Responding to the Bank of England announcement on interest rate rises, Grahame Smith, Scottish Trades Union Congress (STUC) General Secretary said:
“We are disappointed at today’s decision.
“Persistently low productivity, growth and the self-inflicted impact of Brexit and its effect on Sterling are major factors with which our economy must contend. The inescapable conclusion is that today’s interest rate rise, coming at a time when growth is so slow, is a product of failed economic and fiscal policy since 2010. Rock bottom interest rates have failed to properly spark economic growth because the Government did too little to boost demand. The fall in unemployment has been accompanied by low productivity because so many of the new jobs are low skill, low paid and insecure. Quantitative easing benefitted the rich but, for the majority, the effect was rising house prices, sluggish real wages and widening inequality.
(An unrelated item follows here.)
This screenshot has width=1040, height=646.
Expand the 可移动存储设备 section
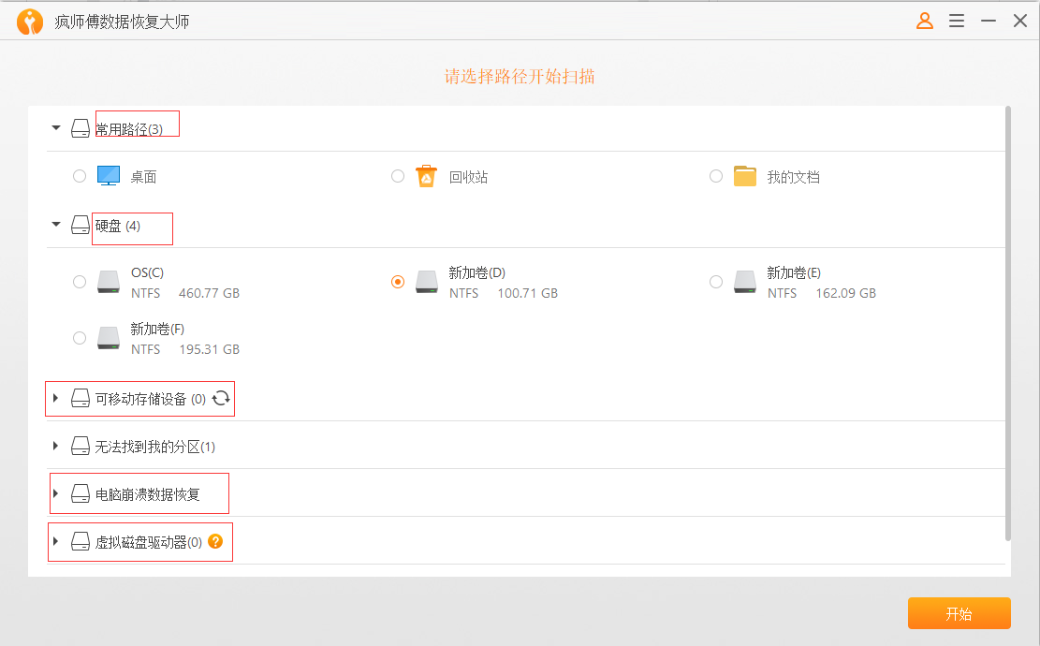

“Rising inflation is having a major impact on workers, particularly those in public services, who have endured a seven year pay cap. However, dampening the economy will do nothing to encourage investment led growth. We fear that today’s rise will damage an already fragile economy reeling from the failure of UK Government austerity policies, the suppression of living standards, the dangerously high levels of household debt and the lack of a coherent and meaningful industrial strategy focused on improving productivity.
“It is now even more important that in his budget on 22nd November, the Chancellor commits to increasing government revenue and capital investment in wages and infrastructure.”